Gentile Direttore,

un articolo comparso sul giornale da lei diretto, a firma di Gianmaria Tammaro, dal titolo “Dopo l’abbondanza, la crisi: in Italia chiudono produzioni e vengono cancellate serie tv”, poi rilanciato da Dagospia, potrebbe offrire senza dubbio degli stimoli di riflessione, ma rischia anche di generare pericolose confusioni.

Che cerchiamo qui di dissipare.

Disney+ Italia non ha niente a che fare con la produzione di cinema italiano, è una piattaforma che diffonde la grande library della casa e commissiona serie italiane. Finora quelle trasmesse “Le fate ignoranti”, “Donne di mafia”, “Boris”, di indubbia qualità produttiva e artistica, sono state tutte di successo, in Italia e all’estero, e c’è molta attesa per la serie “I leoni di Sicilia” che sarà trasmessa in autunno.

Se questa piattaforma rallenterà la sua attività, ciò si dovrà alle grandi turbolenze in atto nel sistema audiovisivo americano (di cui gli scioperi sono sintomo) e non certo alle, peraltro positive, vicende italiane. È un esempio dei malintesi in cui si incorre quando si parla del “cinema italiano” non distinguendo la televisione dal cinema: si finisce in una situazione in cui è vero tutto e il suo contrario.

Per capire qualcosa di quello che succede nel sistema audiovisivo italiano è imprescindibile distinguere sempre la parte televisiva (serialità) da quella cinematografica.

La serialità italiana è al di là di ogni dubbio, chiaramente, un successo.

Nel corso di cinque anni è aumentato il volume di produzione e del lavoro, e di dieci volte quello delle esportazioni. Tutti i teatri, così come le strade e le location, della Capitale e di tutte le Regioni, registrano la piena occupazione.

Le serie originali italiane dominano il mercato della generalista (più che in ogni altro paese europeo), ne nutrono i palinsesti anche con gli ottimi ascolti delle repliche, sono elementi essenziali dell’offerta di Sky e delle piattaforme.

L’investimento in produzione è costantemente aumentato e ci sono stati – anche recentissimamente – importanti investimenti esteri in società italiane che producono serie italiane.

Queste sono cifre e fatti e non sono oggetto di opinioni. Se poi ci saranno mutamenti negli orientamenti editoriali dei servizi media non si vede perché società di produzione così apprezzate a livello internazionale non possano essere in grado di rispondere adeguatamente.
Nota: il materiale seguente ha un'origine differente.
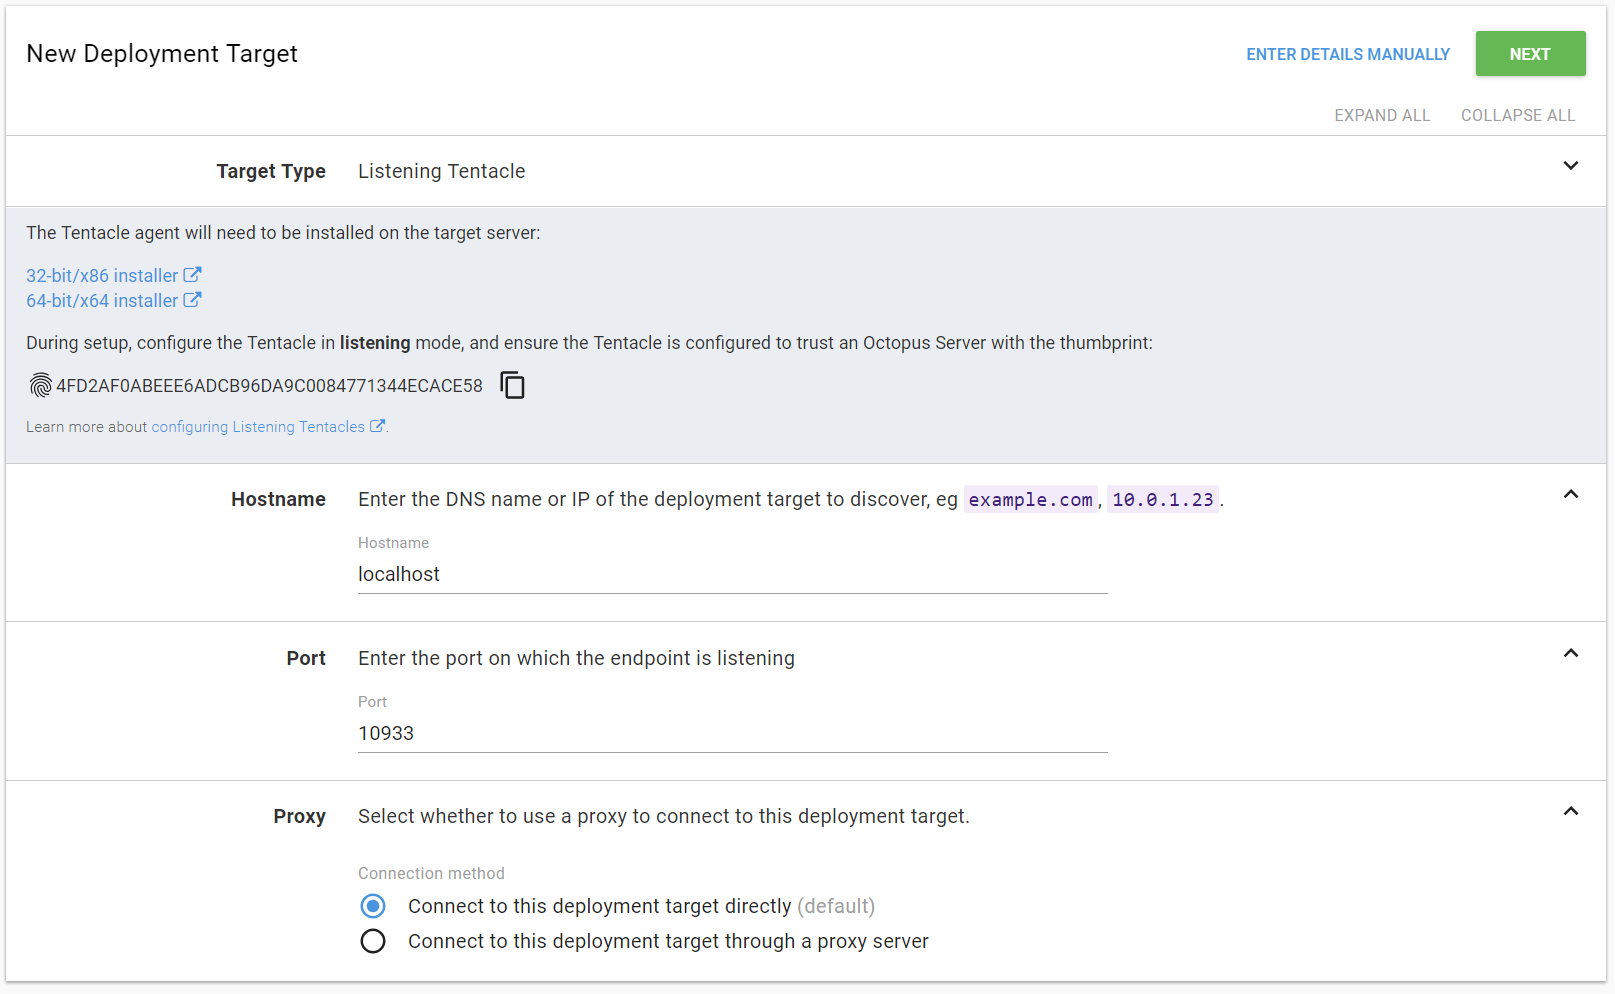Select connect directly to deployment target
Image resolution: width=1615 pixels, height=994 pixels.
click(373, 906)
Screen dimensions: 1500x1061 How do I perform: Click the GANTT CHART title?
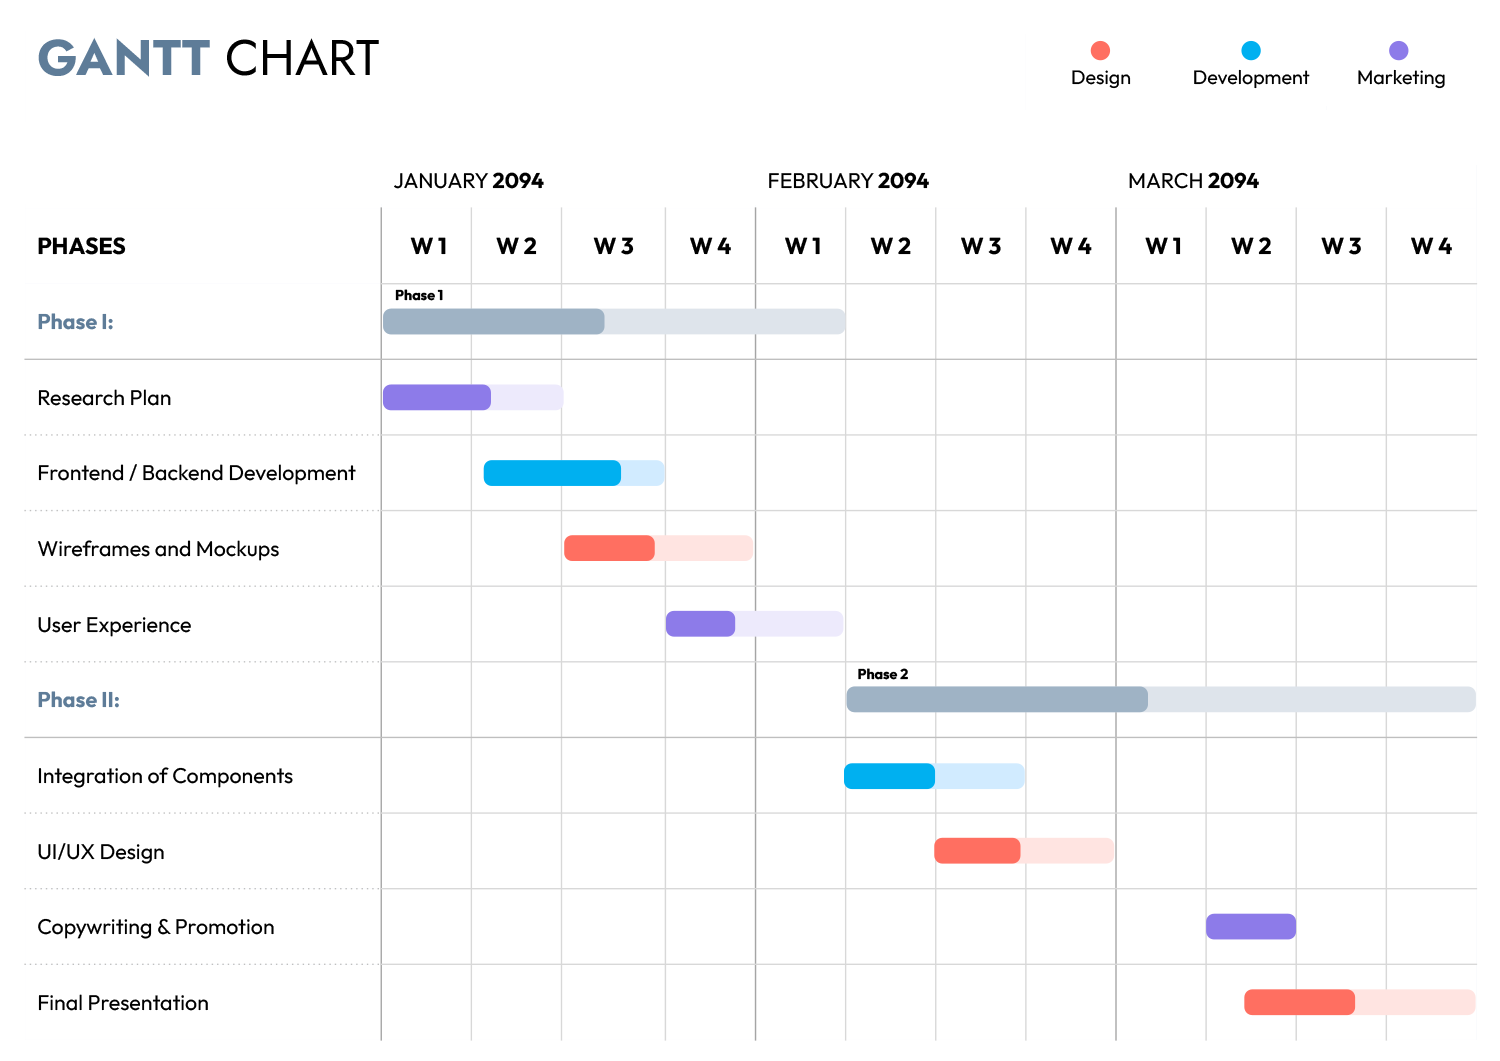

Ma l’intervento di Tammaro può contribuire all’apertura di un dibattito sul tema dei risultati in sala del cinema italiano.

È vero che si è registrata qualche criticità. Non per i risultati estivi (film italiani non sono pressoché usciti) e neanche per il dato aggregato, la quota di mercato, che sull’anno si aggirerà intorno al 20%, che non è malaccio. E in fondo neanche per la qualità: il livello dei nostri film, inclusi molti dei debutti, resta nel complesso buono, certo non peggio del periodo pre-covid. Ma si ha la sensazione che il nostro cinema (diversamente dalla serialità) abbia in parte un rapporto difficoltoso col pubblico e che fatichi a mobilitarlo, e che questa difficoltà si rifletta sugli incassi. Non si intende negare questa realtà, e invero la riflessione all’interno delle associazioni di categoria è in corso da tempo, per capire cosa possa aiutare, nel modo di creare e produrre film, a migliorare il coinvolgimento del pubblico nel modo più ampio, e trovare nuove strade e soluzioni.

Questo sarebbe un dibattito serio e utile a cui tutte le componenti del cinema italiano (compresi giornalisti e critici) possono utilmente contribuire.